Такъ же враждебно относился Осиповскій и къ философіи Шеллинга. Ея послѣдователями въ Харьковѣ были какъ первый профессоръ философіи Харьковскаго университета Шадъ, высланный изъ Россіи въ 1816 году, такъ и его адьюнктъ, а затѣмъ преемникъ по каѳедрѣ философіи — Дубровичъ. Разбирая логику Шада, Осиповскій дѣлаетъ такое замѣчаніе объ ея авторѣ: «каждый изъ философовъ нѣмецкихъ, какъ будто для хвастовства, отличался отъ прочихъ большимъ или меньшимъ количествомъ странностей въ мысляхъ, но каждый отличался своими странностями, а нашъ философъ, принявъ подъ свой покровъ странности всѣхъ, прибавилъ къ нимъ еще столько же своихъ».
Еще разъ высказалъ онъ свое мнѣніе о философіи Шеллинга при обсужденіи сочиненія 38), представленнаго профессоромъ Дубровичемъ, какъ Specimen для полученія званія ординарнаго профессора 39) «въ означенномъ сочиненіи», говоритъ Осиповскій, «изложено состояніе одной только новой нѣмецкой философіи, которая, начинается съ Канта, отнявъ у разума естественное основаніе понятія, оставила разсудку производить однѣ лишь мечты, и что одобряемая въ ономъ вредъ прочими философія Шеллинга есть предъ прочими мечтательная по превосходству» 40).
Этотъ представитель точнаго знанія и объективнаго направленія былъ вмѣстѣ съ тѣмъ человѣкомъ многосторонне образованнымъ и безупречно честнымъ. Такъ отзываются о немъ современники Селивавовъ и Роммель, писавшіе свои воспоминанія много лѣтъ послѣ того, какъ прекратилась дѣятельность Осиповскаго, и даже послѣ его смерти. О томъ же свидѣтельствуетъ и фактъ его непрерывнаго ректорства съ 1813 во 1820 годъ, когда онъ былъ уволенъ изъ университета; семикратное избраніе въ ректоры — фактъ достаточно краснорѣчиво говорившій объ уваженіи, какимъ пользовался Осиповскій въ средѣ профессоровъ Харковскаго университета.

» **ВЫБОРКА ЗАПИСЕЙ**:
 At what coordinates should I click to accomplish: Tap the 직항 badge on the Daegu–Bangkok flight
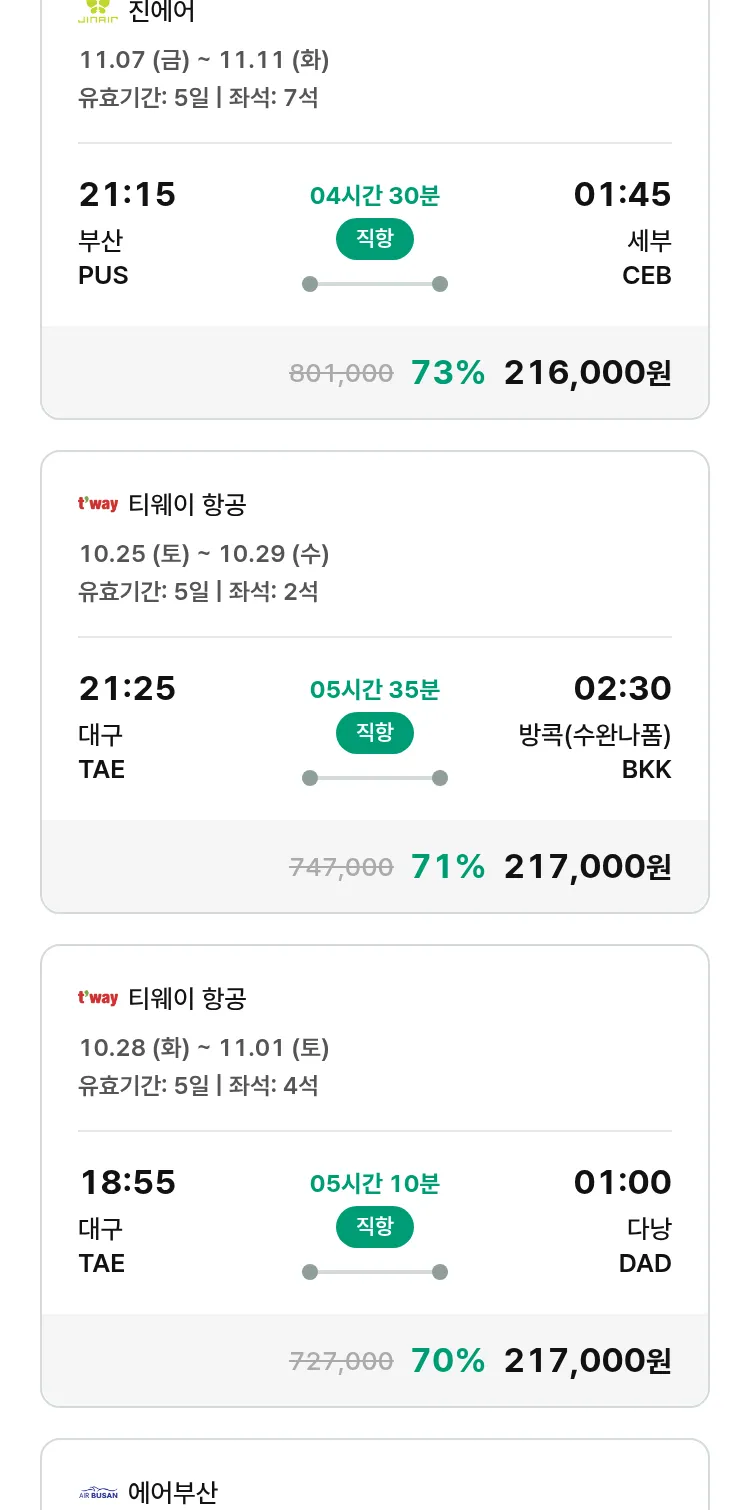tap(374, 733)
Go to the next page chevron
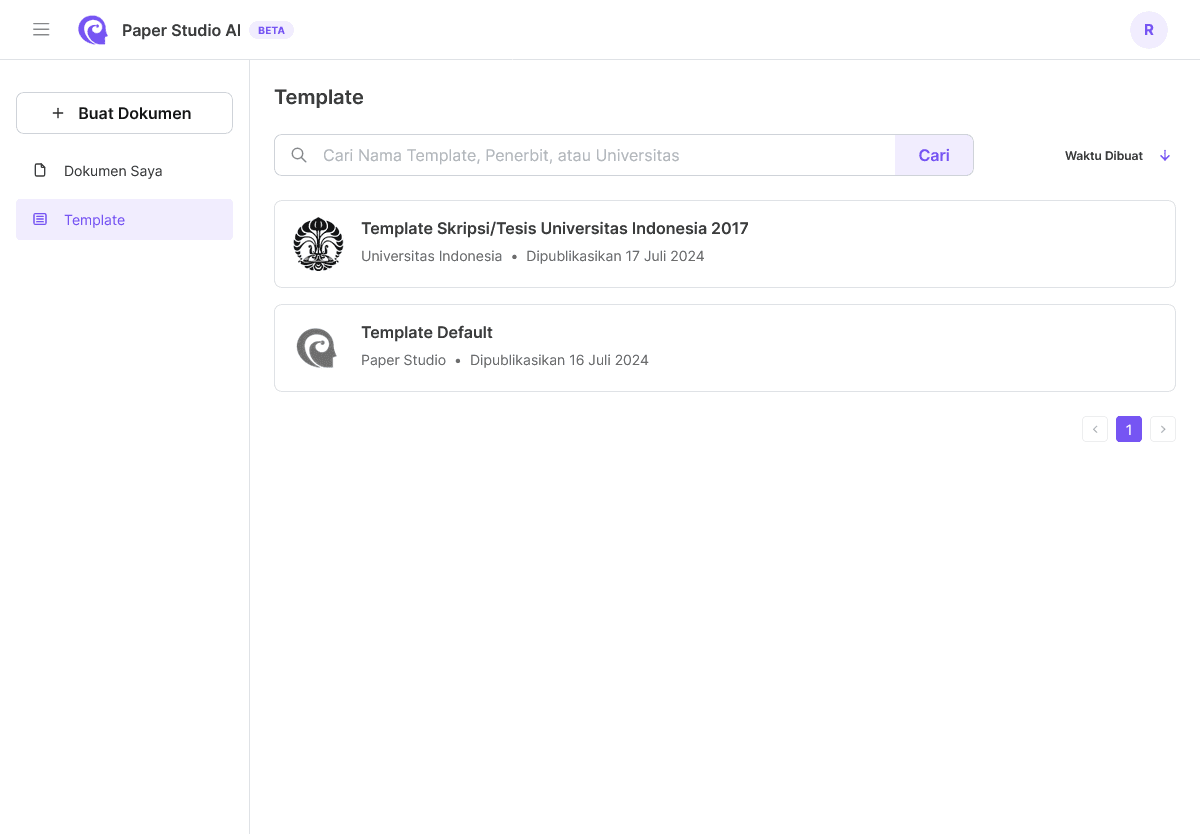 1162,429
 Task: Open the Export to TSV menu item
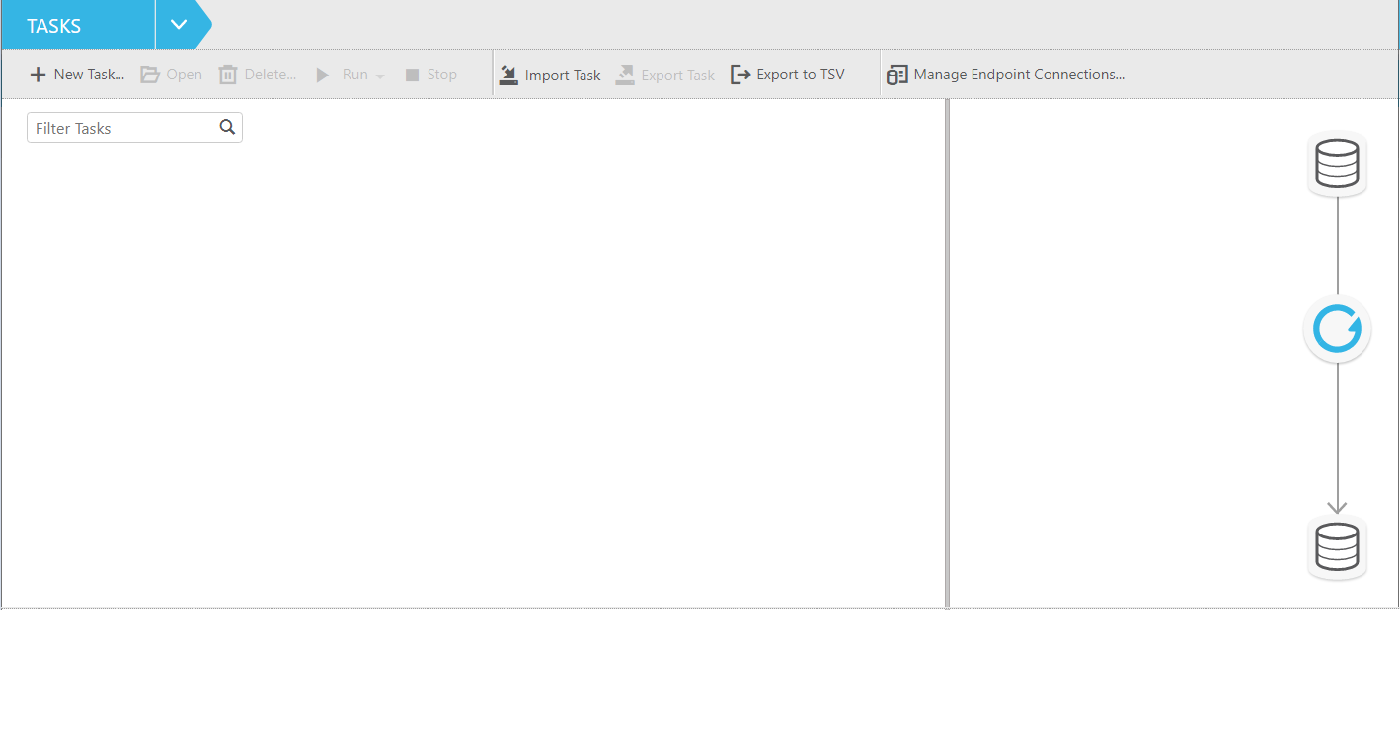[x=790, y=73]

---

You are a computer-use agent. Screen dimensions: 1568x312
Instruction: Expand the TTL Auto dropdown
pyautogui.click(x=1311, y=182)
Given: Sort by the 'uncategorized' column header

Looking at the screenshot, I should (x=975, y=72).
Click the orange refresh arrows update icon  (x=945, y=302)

» **ОПИСАНИЕ ЗАДАНИЯ**: Перепишите, пожалуйста, отрывок об Осиповском, всё от "Этотъ представитель точнаго" до "профессоровъ Харковскаго университета.", и замените в нем "многосторонне" на "разносторонне".

» **ИТОГОВЫЙ РЕЗУЛЬТАТ**:
Этотъ представитель точнаго знанія и объективнаго направленія былъ вмѣстѣ съ тѣмъ человѣкомъ разносторонне образованнымъ и безупречно честнымъ. Такъ отзываются о немъ современники Селивавовъ и Роммель, писавшіе свои воспоминанія много лѣтъ послѣ того, какъ прекратилась дѣятельность Осиповскаго, и даже послѣ его смерти. О томъ же свидѣтельствуетъ и фактъ его непрерывнаго ректорства съ 1813 во 1820 годъ, когда онъ былъ уволенъ изъ университета; семикратное избраніе въ ректоры — фактъ достаточно краснорѣчиво говорившій объ уваженіи, какимъ пользовался Осиповскій въ средѣ профессоровъ Харковскаго университета.